### Passage given

- - - -

The booster may include a guide protrusion positioned at upper and lower portions of the blocking plate and protruding into the header to allow the blocking plate to stably move.

In accordance with another aspect of the present disclosure, an air conditioner includes a compressor to compress and discharge a gaseous refrigerant, an expansion valve to expand a condensed liquid refrigerant, and a heat exchanger provided with a plurality of refrigerant tubes disposed spaced apart from each other and a header joined to both ends of each of the refrigerant tubes, wherein the header may include at least one baffle to block a longitudinal flow of a refrigerant flowing in the header and a booster installed to vary a cross-sectional area of the header.

The booster may include a blocking plate installed to move using pressure of the refrigerant flowing in the header.

The booster may further include an elastic unit to elastically bias the blocking plate.

The blocking plate may be positioned at one side of the header and arranged between the refrigerant tubes disposed spaced apart from each other.

- - - -

### Extracted information
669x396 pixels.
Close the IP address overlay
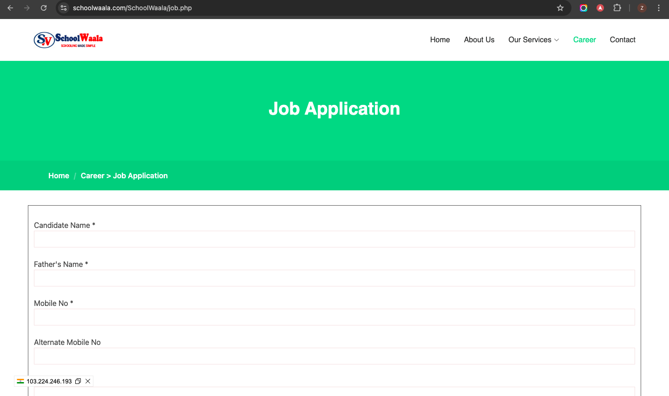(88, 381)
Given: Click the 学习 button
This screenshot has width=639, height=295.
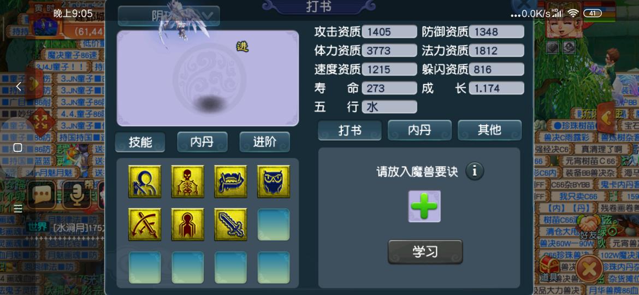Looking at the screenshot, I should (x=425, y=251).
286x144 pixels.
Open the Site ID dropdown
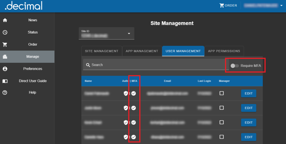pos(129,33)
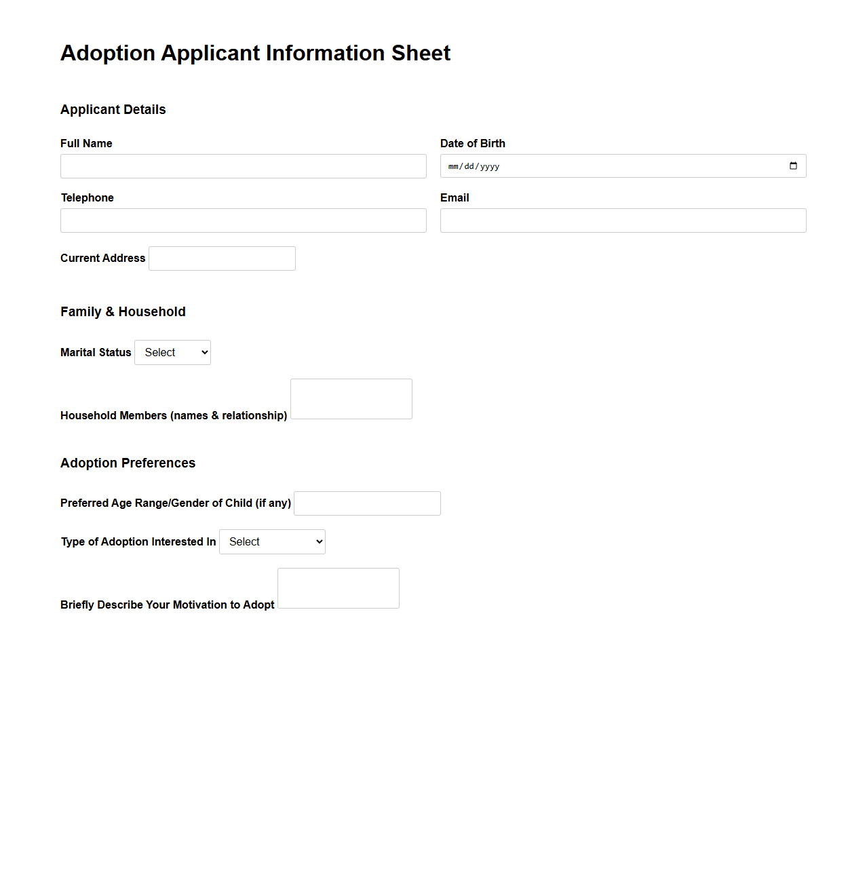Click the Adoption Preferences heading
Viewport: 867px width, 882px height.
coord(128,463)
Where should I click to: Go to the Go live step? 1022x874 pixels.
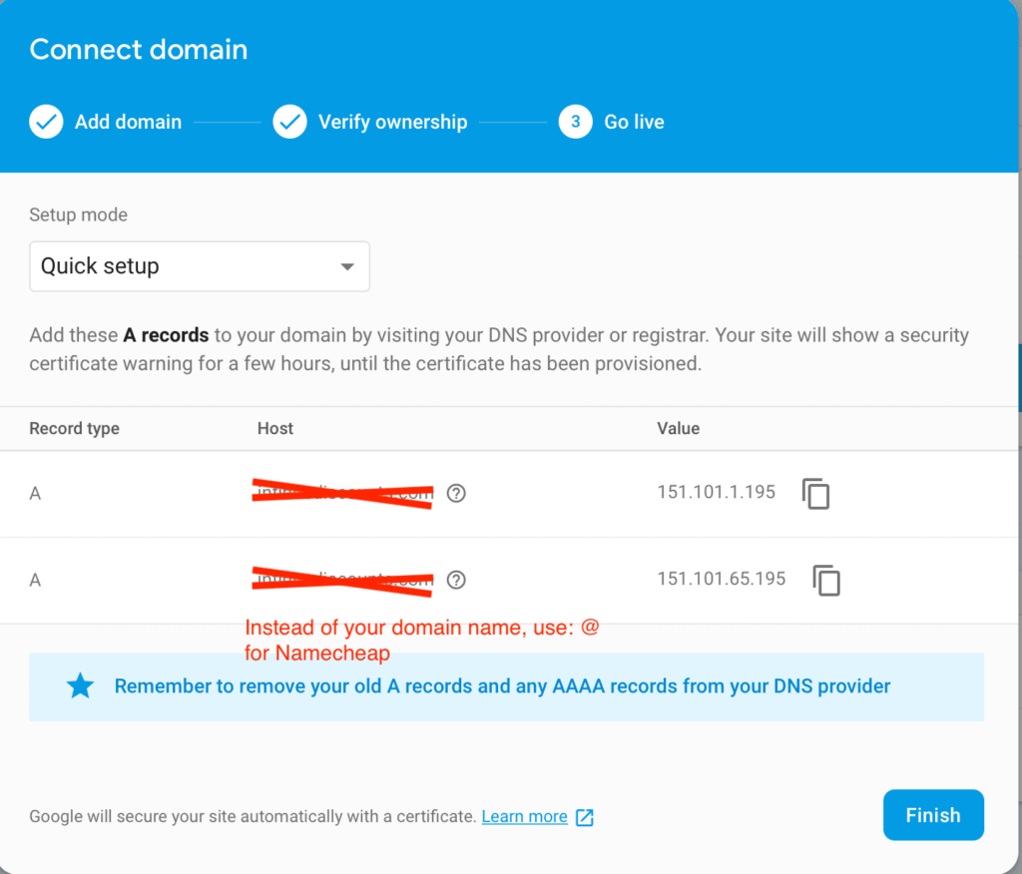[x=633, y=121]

- - - -

### Brief A
According to the passage on the air conditioner heat exchanger, why does the booster's guide protrusion at the upper and lower portions of the blocking plate protrude into the header? Answer in one to three sentences.
### Brief B
Continue the passage on the air conditioner heat exchanger from the point where it stops.

### Exercise answer A
The guide protrusion is positioned at the upper and lower portions of the blocking plate and protrudes into the header so that the blocking plate can move stably.

### Exercise answer B
BRIEF DESCRIPTION OF THE DRAWINGS

These and/or other aspects of the disclosure will become apparent and more readily appreciated from the following description of the embodiments, taken in conjunction with the accompanying drawings of which:

FIG. 1 is a view illustrating a refrigerant cycle of air conditioner according to one embodiment of the present disclosure;

FIG. 2 is a view illustrating a heat exchanger according to one embodiment of the present disclosure;

FIG. 3 is a view illustrating a refrigerant tube of a heat exchanger according to one embodiment of the present disclosure; and

FIG. 4 is a view illustrating a booster of a heat exchanger according to one embodiment of the present disclosure.

DETAILED DESCRIPTION

Reference will now be made in detail to the embodiments of the present disclosure, examples of which are illustrated in the accompanying drawings, wherein like reference numerals refer to like elements throughout.

FIG. 1 is a view illustrating a refrigerant cycle of air conditioner according to one embodiment of the present disclosure.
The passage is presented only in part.